| HN Mirror

Y	Hacker News new \| ask \| show \| jobs


	by lacedeconstruct 61 days ago
	The difference between 20 cycles and 1 clock cycle in a hot loop is very noticeable

3 comments

exyi 61 days ago

It's 3 cycles for float multiplication (and 1 for shift right):

https://uops.info/table.html?search=mulss&cb_lat=on&cb_tp=on...

https://uops.info/table.html?search=shr&cb_lat=on&cb_tp=on&c...

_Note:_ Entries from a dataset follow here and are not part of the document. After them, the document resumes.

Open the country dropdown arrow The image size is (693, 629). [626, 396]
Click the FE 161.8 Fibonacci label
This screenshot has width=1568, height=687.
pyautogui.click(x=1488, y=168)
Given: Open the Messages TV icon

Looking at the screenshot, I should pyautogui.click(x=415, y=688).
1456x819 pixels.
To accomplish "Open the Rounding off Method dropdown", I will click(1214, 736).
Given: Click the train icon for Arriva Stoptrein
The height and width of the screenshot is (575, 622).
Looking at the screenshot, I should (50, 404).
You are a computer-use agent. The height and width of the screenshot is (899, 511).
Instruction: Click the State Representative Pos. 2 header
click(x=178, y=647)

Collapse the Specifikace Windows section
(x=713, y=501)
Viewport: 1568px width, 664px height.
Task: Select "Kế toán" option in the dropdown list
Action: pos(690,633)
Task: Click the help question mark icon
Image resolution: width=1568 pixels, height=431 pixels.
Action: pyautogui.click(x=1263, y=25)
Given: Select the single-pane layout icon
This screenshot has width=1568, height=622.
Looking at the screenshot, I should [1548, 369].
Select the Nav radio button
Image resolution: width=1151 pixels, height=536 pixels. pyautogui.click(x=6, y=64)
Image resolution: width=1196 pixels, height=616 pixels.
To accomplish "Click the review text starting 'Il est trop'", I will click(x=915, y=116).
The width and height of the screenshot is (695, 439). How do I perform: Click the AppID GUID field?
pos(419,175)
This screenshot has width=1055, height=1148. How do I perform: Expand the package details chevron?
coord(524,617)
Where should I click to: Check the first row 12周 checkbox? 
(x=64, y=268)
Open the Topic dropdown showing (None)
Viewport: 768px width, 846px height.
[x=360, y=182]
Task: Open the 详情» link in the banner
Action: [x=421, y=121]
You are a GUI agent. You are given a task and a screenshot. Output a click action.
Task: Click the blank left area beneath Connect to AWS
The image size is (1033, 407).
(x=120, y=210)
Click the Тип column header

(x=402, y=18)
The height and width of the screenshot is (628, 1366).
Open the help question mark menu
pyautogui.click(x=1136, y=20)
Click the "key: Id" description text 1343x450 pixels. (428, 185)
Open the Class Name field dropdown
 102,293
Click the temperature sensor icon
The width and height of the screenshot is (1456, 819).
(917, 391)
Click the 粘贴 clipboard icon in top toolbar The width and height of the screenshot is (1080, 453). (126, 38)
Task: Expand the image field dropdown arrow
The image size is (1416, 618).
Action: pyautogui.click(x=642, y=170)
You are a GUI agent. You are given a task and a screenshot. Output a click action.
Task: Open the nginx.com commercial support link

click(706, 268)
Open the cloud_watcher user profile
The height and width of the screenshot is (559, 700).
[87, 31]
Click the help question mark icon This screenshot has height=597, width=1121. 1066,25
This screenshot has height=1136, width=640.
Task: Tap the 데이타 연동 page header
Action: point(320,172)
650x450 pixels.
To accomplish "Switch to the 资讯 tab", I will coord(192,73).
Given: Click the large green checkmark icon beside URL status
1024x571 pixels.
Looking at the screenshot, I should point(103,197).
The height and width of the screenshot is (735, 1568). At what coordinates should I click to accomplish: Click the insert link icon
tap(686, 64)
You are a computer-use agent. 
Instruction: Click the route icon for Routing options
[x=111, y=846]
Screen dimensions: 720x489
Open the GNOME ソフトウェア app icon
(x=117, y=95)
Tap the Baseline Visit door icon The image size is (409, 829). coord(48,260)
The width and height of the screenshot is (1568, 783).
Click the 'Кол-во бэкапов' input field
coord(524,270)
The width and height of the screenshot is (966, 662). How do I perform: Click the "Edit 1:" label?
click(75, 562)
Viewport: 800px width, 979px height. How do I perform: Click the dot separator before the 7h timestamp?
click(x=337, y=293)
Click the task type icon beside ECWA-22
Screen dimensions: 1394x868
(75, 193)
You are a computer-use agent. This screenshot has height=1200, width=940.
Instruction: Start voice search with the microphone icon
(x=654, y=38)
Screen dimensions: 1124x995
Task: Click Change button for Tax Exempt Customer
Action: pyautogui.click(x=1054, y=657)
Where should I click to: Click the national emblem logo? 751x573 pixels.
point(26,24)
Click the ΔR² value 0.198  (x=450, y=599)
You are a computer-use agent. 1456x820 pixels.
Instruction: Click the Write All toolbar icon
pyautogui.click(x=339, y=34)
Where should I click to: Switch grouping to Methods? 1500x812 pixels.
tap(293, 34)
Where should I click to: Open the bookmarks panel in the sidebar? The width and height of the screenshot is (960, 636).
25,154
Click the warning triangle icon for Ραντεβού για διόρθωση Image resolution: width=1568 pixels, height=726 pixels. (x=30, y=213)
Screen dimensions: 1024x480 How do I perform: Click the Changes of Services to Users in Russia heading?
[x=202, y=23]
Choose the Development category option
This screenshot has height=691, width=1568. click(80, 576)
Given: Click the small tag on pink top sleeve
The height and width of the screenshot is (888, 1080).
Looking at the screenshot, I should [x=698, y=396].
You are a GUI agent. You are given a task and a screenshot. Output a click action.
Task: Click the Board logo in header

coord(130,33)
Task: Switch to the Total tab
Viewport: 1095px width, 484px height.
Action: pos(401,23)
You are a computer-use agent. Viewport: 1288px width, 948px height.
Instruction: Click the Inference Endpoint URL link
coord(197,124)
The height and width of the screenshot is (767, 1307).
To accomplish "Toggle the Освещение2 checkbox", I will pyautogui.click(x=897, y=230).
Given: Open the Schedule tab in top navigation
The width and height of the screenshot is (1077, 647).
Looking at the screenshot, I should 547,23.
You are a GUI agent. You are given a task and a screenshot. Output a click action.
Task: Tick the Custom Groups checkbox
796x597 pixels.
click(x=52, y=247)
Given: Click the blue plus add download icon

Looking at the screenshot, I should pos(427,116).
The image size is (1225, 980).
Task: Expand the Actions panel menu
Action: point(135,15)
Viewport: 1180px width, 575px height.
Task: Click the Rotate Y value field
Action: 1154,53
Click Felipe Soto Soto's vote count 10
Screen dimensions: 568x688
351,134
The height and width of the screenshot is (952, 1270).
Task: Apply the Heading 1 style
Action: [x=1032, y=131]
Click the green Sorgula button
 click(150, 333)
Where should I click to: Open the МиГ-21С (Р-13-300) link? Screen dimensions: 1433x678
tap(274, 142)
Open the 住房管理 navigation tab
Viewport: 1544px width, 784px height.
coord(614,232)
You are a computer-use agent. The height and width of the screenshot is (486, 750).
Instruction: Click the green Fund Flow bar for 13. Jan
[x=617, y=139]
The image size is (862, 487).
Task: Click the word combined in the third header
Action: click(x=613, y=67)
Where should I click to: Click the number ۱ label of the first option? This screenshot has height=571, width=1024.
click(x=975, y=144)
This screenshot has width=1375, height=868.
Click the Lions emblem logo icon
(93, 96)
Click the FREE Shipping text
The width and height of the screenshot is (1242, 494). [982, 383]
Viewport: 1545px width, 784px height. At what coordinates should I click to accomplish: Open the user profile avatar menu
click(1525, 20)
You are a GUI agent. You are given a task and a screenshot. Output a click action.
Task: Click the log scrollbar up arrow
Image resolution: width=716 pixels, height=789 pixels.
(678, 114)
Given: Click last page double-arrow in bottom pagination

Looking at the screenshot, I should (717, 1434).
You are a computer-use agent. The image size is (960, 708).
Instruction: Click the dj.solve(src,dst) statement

In throughput it's even less of a difference: 2 per cycle vs 3 per cycle.

link

account42 60 days ago

Shift right isn't even relevant here - if you shift before conversion to float all your values end up 0 and if you want to divide afterwards its no longer a simple shift.

link

exyi 60 days ago

Exactly. Although if you do >> 8 while working with uint8, it will be the fastest :)

link

userbinator 60 days ago

It's 3 cycles for float multiplication (and 1 for shift right):

3x faster

In throughput it's even less of a difference: 2 per cycle vs 3 per cycle.

50% faster

link

Tuna-Fish 61 days ago

FP Division by constant is optimized by a compiler into a multiply. Graphics processing typically happens on the GPU these days, and on all recent GPUs FPMUL belongs to the class of lowest-latency operations. That is, there are no other instructions that complete faster.

link

pixelesque 61 days ago

Only with things like -ffast-math enabled will compilers do the reciprocal. It can make a fair difference in some cases, but it's often better to selectively use it in code locations you know are acceptable by doing it manually in the code.

link

mgaunard 61 days ago

That's only valid to do if the reciprocal is representable exactly.

link

hansvm 61 days ago

That's not totally true. It's sufficient to be exactly representable, but you only need the reciprocal rounding error to be small enough to guarantee the multiplication rounding step fixes it across the entire range of numerators. For IEEE754 f16 values, there are 28 such extra values, the positive and negative sides of 1705/x where x is a power of 2 at least as great as 2048.

link

mgaunard 60 days ago

Interesting, but pretty limited corner case. Would compilers even identify those 28 values and do the transformation?

link

hansvm 59 days ago

Maybe for f16. The compiler's implementation could just be checking all numerators to see if the transformation is safe. The corner cases are messy and not quickly brute-forceable for f32 or brute-forceable at all for f64 though, so I doubt they'd bother, especially when I bet those constants have showed up literally zero times across all programs.

link

Sesse__ 61 days ago

Useful, then, that you can start several vectorized floating-point muls each cycle. (E.g., most modern x86 are 3/0.5 cycles for vmulps. No 20 cycles in sight.)

link